Problemi da risolvere →
1. Indica tutte le persone nominate nei commenti a «Festeggiamenti», ciascuna una sola volta.
2. Scrivi il seguito dei commenti a «Festeggiamenti», riprendendo dopo l'ultima frase.

Estratto del documento →
********

5 Commenti a “Festeggiamenti”

  1. Antonio Sedda scrive:

    Bravo Costanzo. Solita storia i Sardi quando parlano d’altri sono comprensivi, capiscono, argomentano. Io non faro festa il 17 marzo, l’Italia non è la mia Patria e la Sinistra illuminata ha votato con il PDL in Consiglio Regionale per affossare la mozione sull’indipendenza. Collaborazionisti e unionisti di tutto il mondo unitevi.

  2. Marcello Madau scrive:

    Condivido molte cose dell’analisi di Costanzo Pazzona. Anche quando dice che quanto sperimentato dall’Italia nella provincia di Bolzano rappresenta davvero un modello molto avanzato.
    E’ questa l’Italia possibile che mi interessa costruire, un territorio dove, assieme alle battaglie per migliorare la democrazia e la situazione di lavoratori e precari, possano trovare cittadinanza piena tutte le identità e le nazionalità, senza che esse siano costrette a diventare nazionaliste e fuggire, schiacciate da un centralismo di lunga durata, verso paradisi perduti e piccole indipendenze.
    Ma la posizione tirolocentrica di Durnwalder, presidente istituzionale di tutte le identità e le nazionalità del territorio bolzanese, non mi pare un piccolo errore, una subordinata che non possa condizionare un giudizio altrimenti favorevole alle sue posizioni. Se Durnwalder ha solide ragioni storiche sul passato, dovrebbe rifuggire dagli errori del nazionalismo dominante: ma temo che fra nazionalismi e nazionalismi le differenze siano decisamente inferiori alle somiglianze. Per questo la sua posizione politica, pur nella condivisione della denuncia storica, mi pare complessivamente negativa.

********

Righe estratte →
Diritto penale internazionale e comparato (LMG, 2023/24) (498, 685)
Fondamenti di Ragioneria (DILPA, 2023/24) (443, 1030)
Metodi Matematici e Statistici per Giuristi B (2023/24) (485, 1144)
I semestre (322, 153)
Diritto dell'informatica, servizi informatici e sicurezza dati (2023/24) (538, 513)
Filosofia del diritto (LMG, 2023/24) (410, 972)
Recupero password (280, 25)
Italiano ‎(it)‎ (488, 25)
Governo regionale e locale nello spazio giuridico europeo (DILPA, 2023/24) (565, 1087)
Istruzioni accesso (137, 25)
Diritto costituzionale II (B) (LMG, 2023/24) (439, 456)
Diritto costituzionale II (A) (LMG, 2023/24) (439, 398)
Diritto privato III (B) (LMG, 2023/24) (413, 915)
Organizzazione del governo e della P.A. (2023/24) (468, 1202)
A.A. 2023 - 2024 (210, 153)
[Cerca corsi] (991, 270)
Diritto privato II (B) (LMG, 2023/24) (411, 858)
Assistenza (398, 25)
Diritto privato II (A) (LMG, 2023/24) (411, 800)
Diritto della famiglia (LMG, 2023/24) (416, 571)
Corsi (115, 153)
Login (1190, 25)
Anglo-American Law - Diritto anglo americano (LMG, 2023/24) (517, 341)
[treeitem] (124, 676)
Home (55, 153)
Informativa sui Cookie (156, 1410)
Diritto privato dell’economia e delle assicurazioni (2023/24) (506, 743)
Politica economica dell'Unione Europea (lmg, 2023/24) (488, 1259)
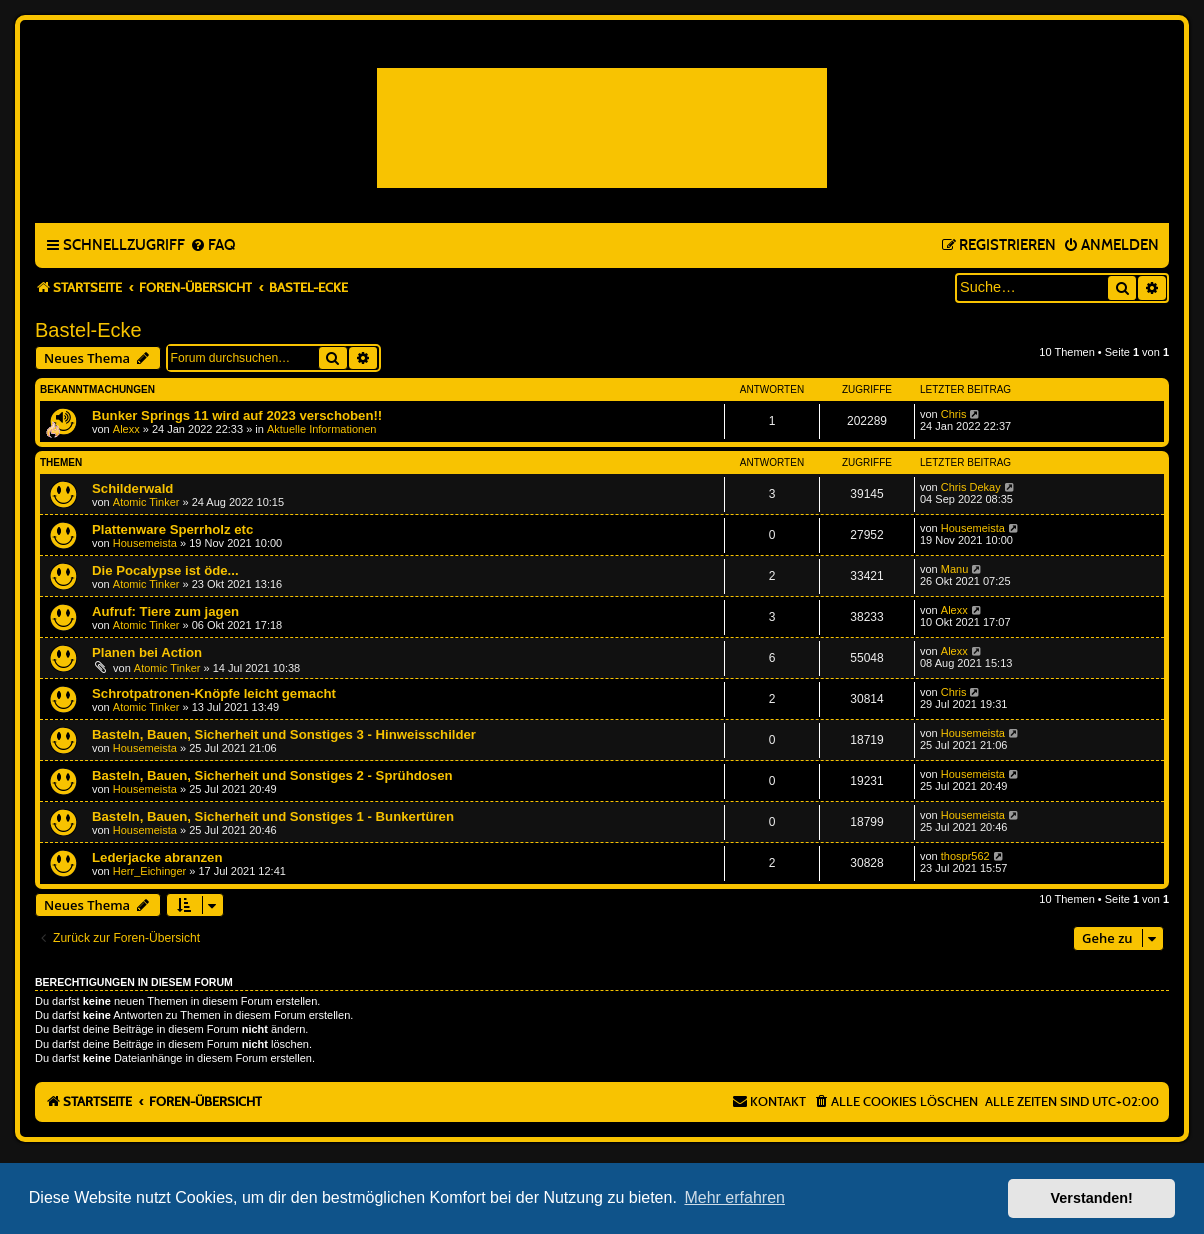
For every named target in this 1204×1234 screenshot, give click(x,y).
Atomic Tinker (146, 502)
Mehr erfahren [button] (734, 1197)
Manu (955, 569)
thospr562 (965, 856)
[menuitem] (212, 246)
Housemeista (145, 543)
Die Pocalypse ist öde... (165, 570)
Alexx (126, 429)
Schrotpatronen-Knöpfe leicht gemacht (214, 693)
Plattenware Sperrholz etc (172, 529)
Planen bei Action (147, 652)
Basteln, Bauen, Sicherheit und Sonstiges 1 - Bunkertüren (273, 816)
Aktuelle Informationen (321, 429)
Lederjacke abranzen (157, 857)
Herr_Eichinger (149, 871)
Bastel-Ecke (88, 330)
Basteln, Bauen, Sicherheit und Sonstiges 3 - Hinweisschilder (284, 734)
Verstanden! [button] (1092, 1198)
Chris (954, 414)
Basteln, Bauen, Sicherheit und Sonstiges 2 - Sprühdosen (272, 775)
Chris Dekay (971, 487)
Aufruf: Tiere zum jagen (165, 611)
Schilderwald (132, 488)
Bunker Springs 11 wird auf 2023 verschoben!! (237, 415)
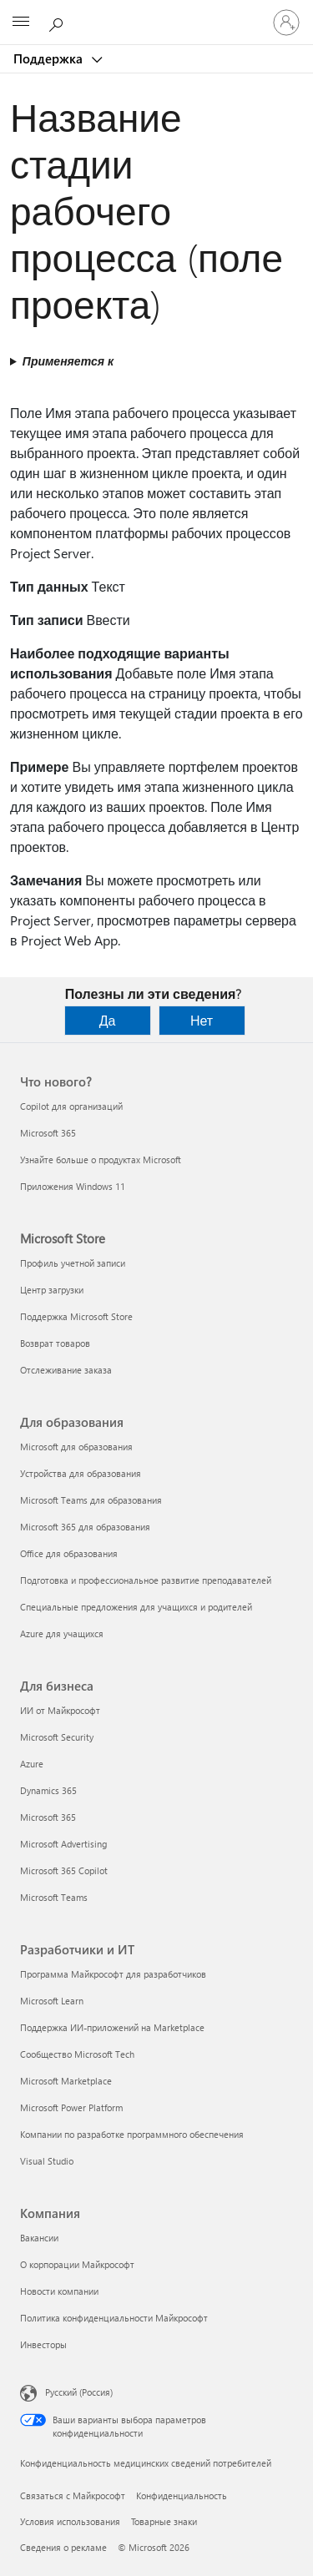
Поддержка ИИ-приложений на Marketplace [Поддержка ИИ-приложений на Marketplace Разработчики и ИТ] (112, 2027)
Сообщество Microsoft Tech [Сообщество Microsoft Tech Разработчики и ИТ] (77, 2054)
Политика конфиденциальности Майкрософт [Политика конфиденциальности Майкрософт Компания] (114, 2317)
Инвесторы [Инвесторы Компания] (43, 2344)
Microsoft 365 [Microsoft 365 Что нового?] (48, 1133)
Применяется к (68, 361)
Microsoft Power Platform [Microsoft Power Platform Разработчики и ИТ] (71, 2107)
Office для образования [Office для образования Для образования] (69, 1553)
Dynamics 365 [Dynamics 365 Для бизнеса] (48, 1790)
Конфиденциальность (181, 2495)
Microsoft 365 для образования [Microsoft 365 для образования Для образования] (85, 1526)
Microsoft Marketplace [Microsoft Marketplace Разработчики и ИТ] (66, 2080)
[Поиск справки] (58, 21)
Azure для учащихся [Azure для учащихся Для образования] (61, 1633)
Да (107, 1020)
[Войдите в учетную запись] (286, 23)
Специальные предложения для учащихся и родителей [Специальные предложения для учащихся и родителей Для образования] (136, 1607)
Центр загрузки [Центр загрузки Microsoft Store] (51, 1289)
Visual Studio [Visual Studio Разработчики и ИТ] (46, 2161)
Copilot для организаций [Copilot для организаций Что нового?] (71, 1106)
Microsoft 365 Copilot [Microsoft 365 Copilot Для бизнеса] (64, 1870)
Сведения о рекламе (63, 2547)
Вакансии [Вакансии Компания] (39, 2237)
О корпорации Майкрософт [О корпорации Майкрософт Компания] (77, 2264)
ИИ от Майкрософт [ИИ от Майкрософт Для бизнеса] (60, 1710)
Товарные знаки (164, 2521)
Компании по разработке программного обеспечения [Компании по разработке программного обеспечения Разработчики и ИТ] (132, 2134)
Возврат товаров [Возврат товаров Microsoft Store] (55, 1343)
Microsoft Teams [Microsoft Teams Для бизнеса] (54, 1897)
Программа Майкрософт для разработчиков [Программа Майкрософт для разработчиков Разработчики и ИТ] (113, 1974)
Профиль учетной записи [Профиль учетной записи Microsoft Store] (72, 1263)
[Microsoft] (156, 13)
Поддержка (49, 58)
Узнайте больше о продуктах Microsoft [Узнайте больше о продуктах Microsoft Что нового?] (100, 1159)
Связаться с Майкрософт (72, 2495)
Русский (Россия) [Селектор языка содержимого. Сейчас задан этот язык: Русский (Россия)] (79, 2392)
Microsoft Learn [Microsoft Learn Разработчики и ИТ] (51, 2000)
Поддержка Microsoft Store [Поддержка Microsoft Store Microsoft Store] (76, 1316)
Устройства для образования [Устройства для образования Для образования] (80, 1473)
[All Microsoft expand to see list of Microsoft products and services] (21, 23)
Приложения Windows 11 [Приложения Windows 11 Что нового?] (72, 1186)
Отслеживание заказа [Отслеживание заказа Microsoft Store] (66, 1370)
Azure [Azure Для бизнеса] (31, 1763)
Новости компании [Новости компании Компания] (59, 2291)
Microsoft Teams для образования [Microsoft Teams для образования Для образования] (91, 1500)
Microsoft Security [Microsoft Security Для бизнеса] (56, 1737)
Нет (201, 1020)
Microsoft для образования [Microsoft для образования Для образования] (76, 1446)
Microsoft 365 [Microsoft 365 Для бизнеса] (48, 1817)
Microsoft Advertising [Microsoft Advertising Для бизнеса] (63, 1843)
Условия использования (70, 2521)
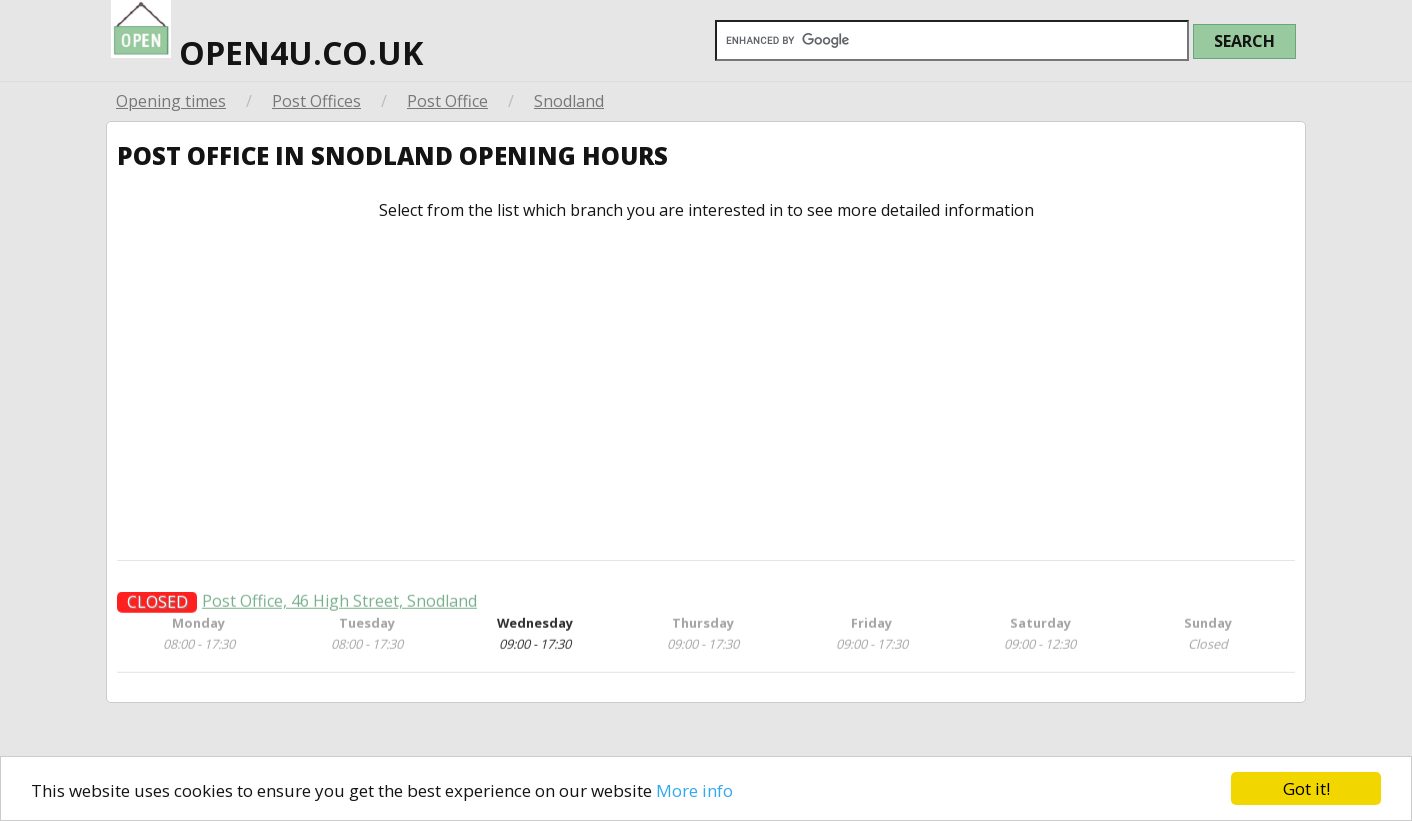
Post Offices (316, 101)
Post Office (447, 101)
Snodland (569, 101)
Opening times (171, 101)
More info (694, 790)
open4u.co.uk (267, 37)
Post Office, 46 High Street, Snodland (339, 609)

********

Soluzioni →
1. Antonio Sedda, Costanzo Pazzona, Marcello Madau, Durnwalder

2.
  3. Omar Onnis scrive:

    Rimane il problema del trattamento mediatico della faccenda, secondo me addirittura offensivo. Si è contestata la legittimità stessa di Durnwalder di non sentirsi partecipe al processo di unificazione italiana. I rispettosi rilievi sulla sua correttezza istituzionale li leggo qui, e li posso anche condividere. Ma non sono gli stessi che ho letto a suo tempo sui maggiori giornali italiani. Esiste un nazionalismo decisamente egemonico in Italia ed è quello che si nutre sia di pulsioni destrorse e di narrazioni ideologiche di stampo romantico e fascista, sia del centralismo statale comunista. L’intervento invero imbarazzante di Benigni al recente festival di Sanremo ne rappresenta una bella sintesi. Quando si portano istanze indipendentiste di solito una delle risposte è il rifiuto dei particolarismi, degli egoismi delle piccole patrie, della vanità di aspirare a costruire un nuovo stato in un mondo dove gli stati stanno scomparendo. Quest’ultimo è un argomento particolarmente fallace e destituito di fondamento anche su una base meramente statistica (dalla fondazione dell’ONU a oggi secondo voi gli stati nel mondo sono diminuiti o sono aumentati?). Comunque, prendere il Sud Tirolo come termine di paragone con la Sardegna è del tutto fuorviante. Sia dal punto di vista storico, sia da quello culturale (i sud tirolesi sono tirolesi, non costituiscono una collettività storica a se stante), sia da quello geografico. La Sardegna è un caso a sé, con una storia e necessità sue proprie.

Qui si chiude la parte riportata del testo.